Material to process

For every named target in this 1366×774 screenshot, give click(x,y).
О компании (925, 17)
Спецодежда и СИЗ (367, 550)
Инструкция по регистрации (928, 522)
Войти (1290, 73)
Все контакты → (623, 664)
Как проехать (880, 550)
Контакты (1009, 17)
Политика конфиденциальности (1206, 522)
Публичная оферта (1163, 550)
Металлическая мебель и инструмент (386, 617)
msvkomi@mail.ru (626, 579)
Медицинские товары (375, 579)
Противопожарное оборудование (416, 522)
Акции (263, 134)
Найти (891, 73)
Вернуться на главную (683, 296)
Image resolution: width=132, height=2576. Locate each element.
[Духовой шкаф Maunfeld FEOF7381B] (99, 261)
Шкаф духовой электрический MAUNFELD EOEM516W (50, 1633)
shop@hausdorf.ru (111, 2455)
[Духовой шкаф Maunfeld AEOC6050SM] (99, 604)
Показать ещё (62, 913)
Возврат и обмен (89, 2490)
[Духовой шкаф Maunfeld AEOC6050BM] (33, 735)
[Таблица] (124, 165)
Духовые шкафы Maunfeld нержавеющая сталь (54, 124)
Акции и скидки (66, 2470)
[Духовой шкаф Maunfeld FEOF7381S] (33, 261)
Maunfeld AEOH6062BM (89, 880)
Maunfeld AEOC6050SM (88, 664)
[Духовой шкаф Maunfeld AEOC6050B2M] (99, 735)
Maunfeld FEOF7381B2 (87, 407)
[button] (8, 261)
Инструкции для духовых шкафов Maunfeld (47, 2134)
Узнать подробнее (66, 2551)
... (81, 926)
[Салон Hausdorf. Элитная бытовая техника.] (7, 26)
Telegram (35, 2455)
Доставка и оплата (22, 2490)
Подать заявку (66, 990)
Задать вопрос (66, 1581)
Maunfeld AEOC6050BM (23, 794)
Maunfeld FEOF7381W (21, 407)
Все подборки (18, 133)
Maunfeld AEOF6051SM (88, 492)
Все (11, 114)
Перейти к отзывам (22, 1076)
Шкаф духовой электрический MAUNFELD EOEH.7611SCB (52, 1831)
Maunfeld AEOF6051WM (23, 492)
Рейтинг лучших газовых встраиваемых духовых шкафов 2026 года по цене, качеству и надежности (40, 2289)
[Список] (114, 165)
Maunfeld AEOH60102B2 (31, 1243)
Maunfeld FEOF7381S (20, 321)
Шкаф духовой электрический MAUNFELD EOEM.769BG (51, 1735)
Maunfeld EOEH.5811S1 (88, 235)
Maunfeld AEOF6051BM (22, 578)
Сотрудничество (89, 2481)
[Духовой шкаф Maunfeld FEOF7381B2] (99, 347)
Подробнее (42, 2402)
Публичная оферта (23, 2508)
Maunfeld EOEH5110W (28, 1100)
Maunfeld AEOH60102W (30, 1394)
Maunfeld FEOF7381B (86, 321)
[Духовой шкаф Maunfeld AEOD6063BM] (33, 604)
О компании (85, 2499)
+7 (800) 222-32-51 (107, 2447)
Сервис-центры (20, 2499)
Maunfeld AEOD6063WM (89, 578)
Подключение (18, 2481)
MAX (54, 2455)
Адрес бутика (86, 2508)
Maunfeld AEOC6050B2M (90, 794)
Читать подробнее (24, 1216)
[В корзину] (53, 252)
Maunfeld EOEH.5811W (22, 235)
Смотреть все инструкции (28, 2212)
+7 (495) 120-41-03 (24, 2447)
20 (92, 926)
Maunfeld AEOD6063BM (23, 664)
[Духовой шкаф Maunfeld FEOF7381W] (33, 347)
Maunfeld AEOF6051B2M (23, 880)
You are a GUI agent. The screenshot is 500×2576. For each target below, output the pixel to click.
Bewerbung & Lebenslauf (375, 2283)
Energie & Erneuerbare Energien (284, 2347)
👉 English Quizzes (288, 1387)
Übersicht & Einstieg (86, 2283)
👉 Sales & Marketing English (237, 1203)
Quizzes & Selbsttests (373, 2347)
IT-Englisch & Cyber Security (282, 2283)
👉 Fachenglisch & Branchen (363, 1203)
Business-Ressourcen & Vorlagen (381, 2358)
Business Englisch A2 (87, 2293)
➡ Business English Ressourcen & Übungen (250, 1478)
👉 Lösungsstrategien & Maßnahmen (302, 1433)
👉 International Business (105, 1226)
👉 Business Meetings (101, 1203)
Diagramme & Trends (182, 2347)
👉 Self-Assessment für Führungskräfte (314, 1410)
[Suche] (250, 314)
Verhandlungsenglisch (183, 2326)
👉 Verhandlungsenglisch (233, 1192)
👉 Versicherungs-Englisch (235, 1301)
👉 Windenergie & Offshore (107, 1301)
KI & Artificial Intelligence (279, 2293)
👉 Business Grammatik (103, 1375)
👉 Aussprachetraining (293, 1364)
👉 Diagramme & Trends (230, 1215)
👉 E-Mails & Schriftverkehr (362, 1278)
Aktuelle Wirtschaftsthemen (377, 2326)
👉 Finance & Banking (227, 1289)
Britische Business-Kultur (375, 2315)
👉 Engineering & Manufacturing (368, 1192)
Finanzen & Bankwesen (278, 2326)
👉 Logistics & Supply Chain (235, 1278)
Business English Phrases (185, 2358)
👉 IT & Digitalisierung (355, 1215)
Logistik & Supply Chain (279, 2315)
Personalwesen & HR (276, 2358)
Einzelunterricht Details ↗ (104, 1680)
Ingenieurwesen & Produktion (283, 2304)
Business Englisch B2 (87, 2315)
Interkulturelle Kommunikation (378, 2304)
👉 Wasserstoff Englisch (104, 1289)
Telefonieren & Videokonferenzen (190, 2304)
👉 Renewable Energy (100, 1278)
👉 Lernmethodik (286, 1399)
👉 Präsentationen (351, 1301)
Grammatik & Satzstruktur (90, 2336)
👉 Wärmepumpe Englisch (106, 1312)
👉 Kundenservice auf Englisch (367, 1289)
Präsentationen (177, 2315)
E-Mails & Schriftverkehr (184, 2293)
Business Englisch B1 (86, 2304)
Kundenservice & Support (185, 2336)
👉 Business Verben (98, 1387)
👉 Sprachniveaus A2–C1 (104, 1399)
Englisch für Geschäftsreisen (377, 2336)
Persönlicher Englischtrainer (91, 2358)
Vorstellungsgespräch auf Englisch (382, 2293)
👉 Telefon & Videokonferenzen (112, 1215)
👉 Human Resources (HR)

Problem to work on
Start at the first line of the entries and stop at the line that contains "shop@hausdorf.ru (111, 2455)". Repeat every line in that span exactly, and nothing beyond it.

Solution to the problem
For every named target in this 1366×774 screenshot, give click(x,y).
О компании (925, 17)
Спецодежда и СИЗ (367, 550)
Инструкция по регистрации (928, 522)
Войти (1290, 73)
Все контакты → (623, 664)
Как проехать (880, 550)
Контакты (1009, 17)
Политика конфиденциальности (1206, 522)
Публичная оферта (1163, 550)
Металлическая мебель и инструмент (386, 617)
msvkomi@mail.ru (626, 579)
Медицинские товары (375, 579)
Противопожарное оборудование (416, 522)
Акции (263, 134)
Найти (891, 73)
Вернуться на главную (683, 296)
Image resolution: width=132, height=2576. Locate each element.
[Духовой шкаф Maunfeld FEOF7381B] (99, 261)
Шкаф духовой электрический MAUNFELD EOEM516W (50, 1633)
shop@hausdorf.ru (111, 2455)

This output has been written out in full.